The siege tower (belfry) was a specialized siege engine constructed to protect assailants and ladders while approaching the defensive walls of a fortification. The earliest siege towers were employed in ancient Egypt and were used by the early Iron Age Assyrians as well. Both Philip II of Macedon (r.359-336 BCE) and his son Alexander the Great (r.336-323 BCE) made good use of these towers. Alexander famously used them after completing the mole to the Phoenician island fortress during the siege of Tyre (332 BCE). Later Hellenistic rulers built the largest siege towers. Demetrius I of Macedon (r.294-288 BCE) built the Helepolis or “City-taker” while sieging Rhodes, a tower purportedly 130 feet high, sixty-five feet wide and weighing 160 tons. This massive siege tower required 3,400 men working in relays to move it, two hundred turning a large capstan driving the wheels via a belt, and the rest pushing from behind. The casters permitted lateral movement, so the entire apparatus could be steered towards the desired attack point, while always keeping the siege engines inside aimed at the walls, and the protective body of the machine directly between the city walls and the men pushing behind it. The Helepolis was armed with two 180-pound and one 60-pound catapults (classified by the weight of the projectiles they threw) on the first floor, three 60-pound catapults on the second, and two 30-pounders on each of the next five floors. Openings, shielded by mechanically adjustable shutters and lined with skins stuffed with wool and seaweed to render them fireproof, dotted the forward wall of the tower for firing the missile weapons. From their vantage point on the top two floors, attacking soldiers could use two light dart throwers to easily clear the walls of defenders.

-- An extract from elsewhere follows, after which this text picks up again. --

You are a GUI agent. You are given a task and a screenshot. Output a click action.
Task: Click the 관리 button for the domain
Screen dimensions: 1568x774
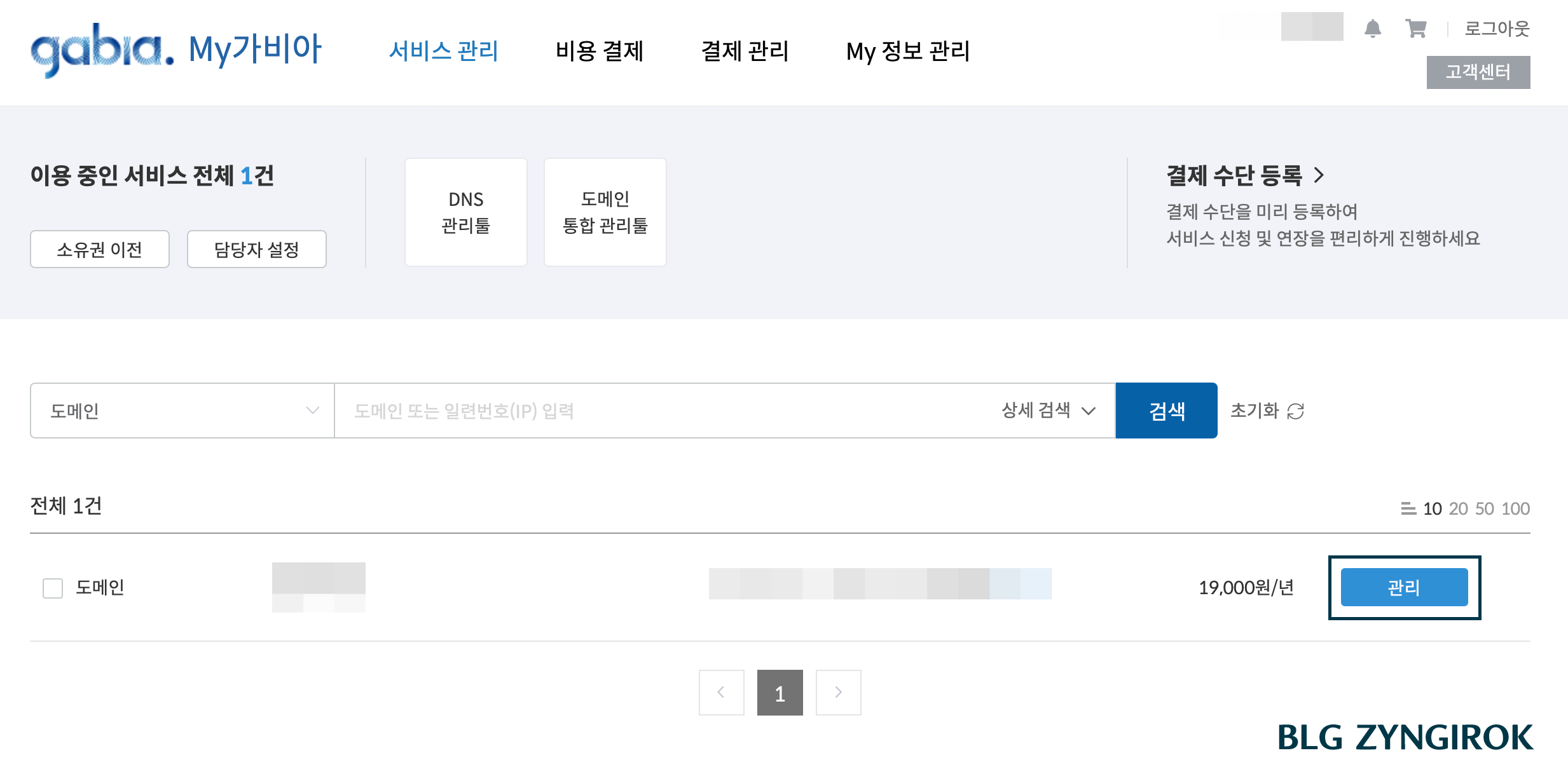[x=1403, y=587]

At right: Soldiers using siege ladders in Assyrian relief of attack on an enemy town during the reign of Tiglath-Pileser III from his palace at Nimrud.

The Romans built smaller towers (the siege tower used in the Masada siege was just shy of ninety feet high). The siege tower was usually rectangular with four wheels and a height roughly equal to that of the wall or sometimes higher to allow archers to stand on top of the tower and shoot into the fortification. Because the towers were wooden and susceptible to fire, they were often covered with non-flammable covering of iron or water or vinegar-soaked animal skins. Moved into place against the enemy wall, siege towers housed spearmen, swordsmen, or light infantry who shot arrows or bolts at the defenders. When the tower was near the wall, the attackers dropped a gangplank bridging the distance and troops could then rush onto the walls and into the castle or city.  

Going through the Gate or Wall: Battering Rams and Bores

Battering rams are probably as old as fortifications. The first incarnation of this siege weapon was a log with a metal cap carried by a group of men rammed against a door or wall. Both the ancient Egyptians and Assyrians improved on this weapon, removing the log from the arms of men and instead suspending it by ropes or chains in a wooden frame for a pendulum attack.  The Assyrian model was impressive, a six wheeled covered machine, complete with a forward turret above the ram itself manned by archers.  By the seventh century BCE the Assyrians had collapsible battering rams for transport on siege trains. Rams within protected mobile sheds (ram-tortoises) became the norm in the Hellenistic and Roman eras and were widely used in the medieval period.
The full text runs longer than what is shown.